Governance Challenge: The Board's Role in Crisis and Risk Management

Recent data security breaches at the some of the nation's largest retailers prove that available technology solutions to guard against cyber theft are not keeping pace with the capabilities of the hackers. What's more troubling is that according to the Ponemon Institute, an organization that studies data privacy and security, the probability that an organization will experience a security breach is high. While not all data security breaches are equal in scale, these events raise a larger question on corporate governance and risk.

While a board is not responsible for solving the cyber security crisis, the question of its role in crisis management is timely.
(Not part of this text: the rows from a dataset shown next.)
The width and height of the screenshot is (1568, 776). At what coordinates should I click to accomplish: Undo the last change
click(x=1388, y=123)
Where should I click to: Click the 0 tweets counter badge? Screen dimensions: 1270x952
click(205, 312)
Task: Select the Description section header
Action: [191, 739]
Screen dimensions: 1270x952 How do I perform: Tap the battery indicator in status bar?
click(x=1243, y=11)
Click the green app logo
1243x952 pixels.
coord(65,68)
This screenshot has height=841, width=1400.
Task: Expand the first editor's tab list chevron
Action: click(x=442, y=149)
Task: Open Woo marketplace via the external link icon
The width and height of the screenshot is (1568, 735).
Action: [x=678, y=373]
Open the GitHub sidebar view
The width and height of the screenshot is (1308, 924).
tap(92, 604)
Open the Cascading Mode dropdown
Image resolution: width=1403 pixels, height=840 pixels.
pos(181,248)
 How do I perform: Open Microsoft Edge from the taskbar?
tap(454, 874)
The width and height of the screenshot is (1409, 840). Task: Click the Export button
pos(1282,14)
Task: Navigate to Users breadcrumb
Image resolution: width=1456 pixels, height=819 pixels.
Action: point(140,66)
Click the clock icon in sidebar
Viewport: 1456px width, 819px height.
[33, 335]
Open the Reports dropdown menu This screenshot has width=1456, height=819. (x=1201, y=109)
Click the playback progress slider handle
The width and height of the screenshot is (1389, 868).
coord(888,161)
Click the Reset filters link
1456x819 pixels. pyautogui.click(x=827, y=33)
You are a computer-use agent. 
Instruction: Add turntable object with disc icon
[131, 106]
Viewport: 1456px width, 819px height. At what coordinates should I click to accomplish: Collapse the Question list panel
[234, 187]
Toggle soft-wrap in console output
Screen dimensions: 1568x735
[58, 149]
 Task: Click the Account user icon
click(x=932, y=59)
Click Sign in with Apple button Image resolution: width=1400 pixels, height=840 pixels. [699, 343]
According to a 2013 study by McKenzie, nearly 30 percent of board directors said their boards have limited or no understanding of the risks their companies face. In a world in which the speed of risk travels at 140 characters, and with global uncertainty rising in nearly every precinct -- economic, political, climate, distribution of wealth, supply chain, social media and cyber security -- the board's capability to address these dynamic risks is increasingly relevant.

While the risk-management expectations of the board continue to expand rapidly, ignited by Enron and the financial crisis, boards are in fact uniquely positioned to build capability around the particular risks that their companies confront.

Two examples of capacity building come to mind.

First, boards have essentially unlimited spending authority and thus can identify and retain resources to build risk-management capacity. Take cyber security: A board is fully authorized to retain the leading global experts in the field, which include retired CIA, NSA and military experts that represent the best thinking available on guarding against cyber threats. Similarly, boards of extractive industries, including energy and mining, have full authority to hire environmental engineers to guide them through comprehensive assessments of both market and non-market risks.

Second, and a (radical) step further, it would go a long way in addressing the increased expectations of governance and the expanding capability gap if boards diversified to include experts on the systemic and episodic risks their industry sectors confront.

Challenging as it is, unprecedented risk creates a spur for change. With trust in government falling precipitously, and the performance expectations of companies rising, boards have distinct leadership challenges and opportunities. In an age of the highly trusted subject matter expert, boards should re-imagine their role in crisis and risk with an eye toward prevention and mitigation.